▶ Prompt
Leaving out the pictures, transcribe all of the records faithfully.
======== Provided entries
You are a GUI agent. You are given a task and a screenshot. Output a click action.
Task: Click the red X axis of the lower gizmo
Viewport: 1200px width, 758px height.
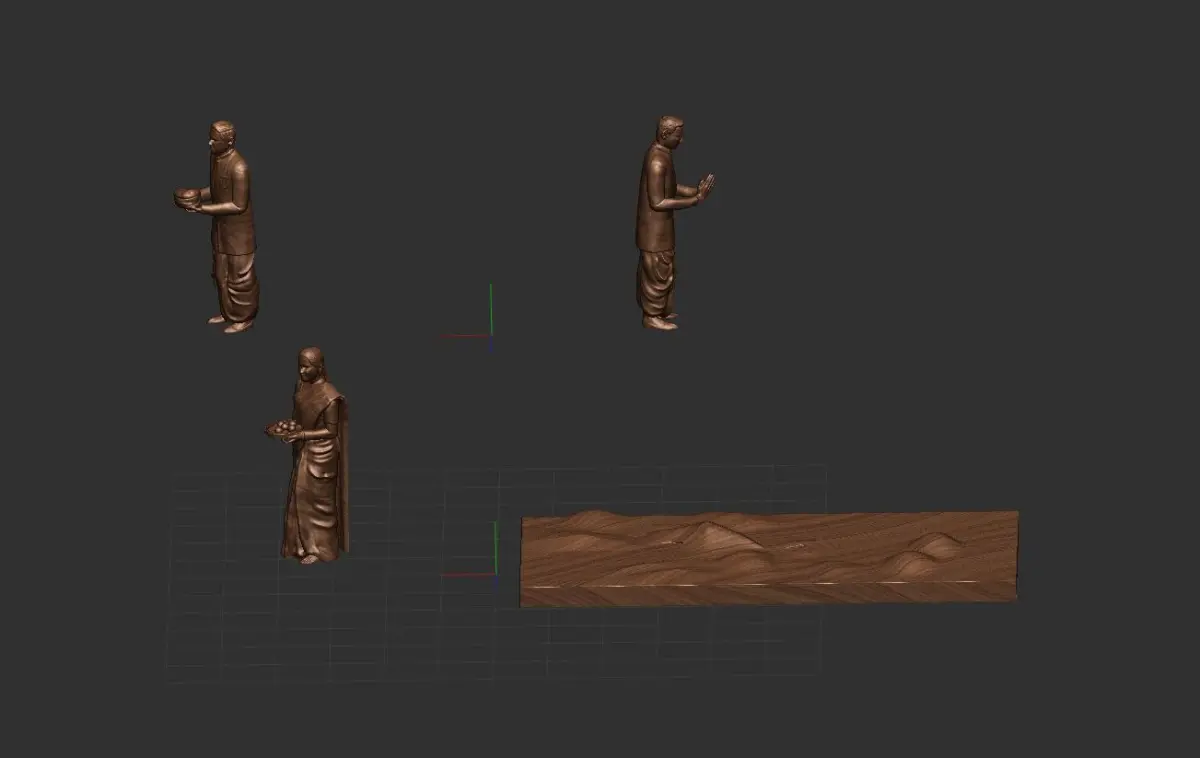[x=468, y=574]
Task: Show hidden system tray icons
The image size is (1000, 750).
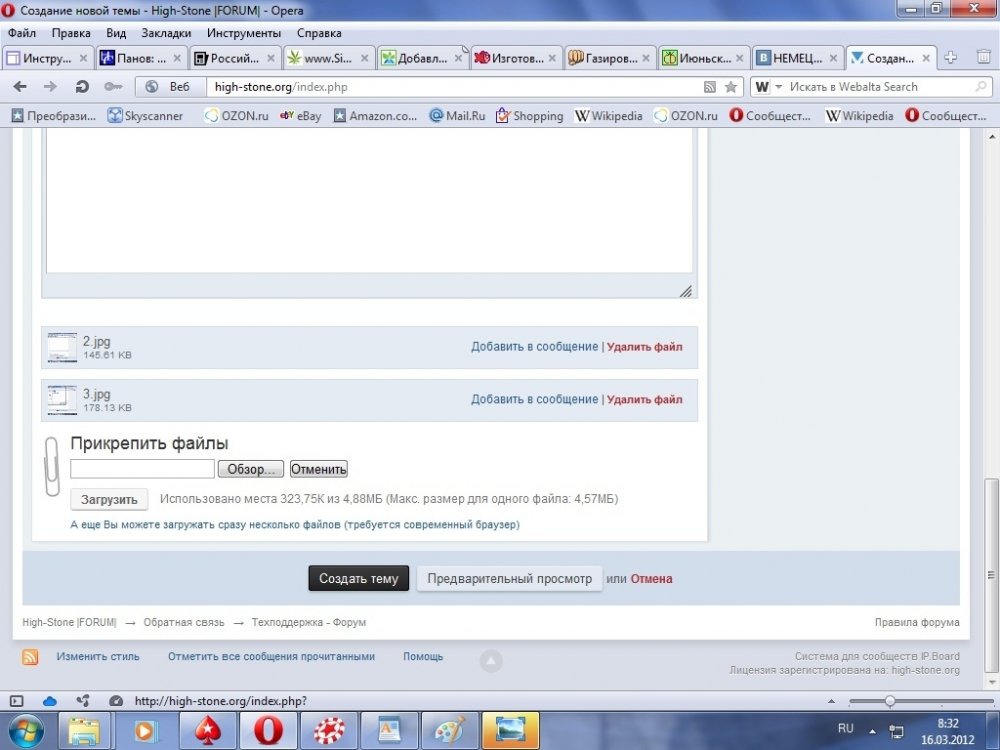Action: [872, 731]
================
▶ Answer section
You are a GUI agent. You are given a task and a screenshot. Output a click action.
Task: Click the red X axis of the lower gizmo
Viewport: 1200px width, 758px height.
[x=468, y=574]
Task: Show hidden system tray icons
The image size is (1000, 750).
Action: [872, 731]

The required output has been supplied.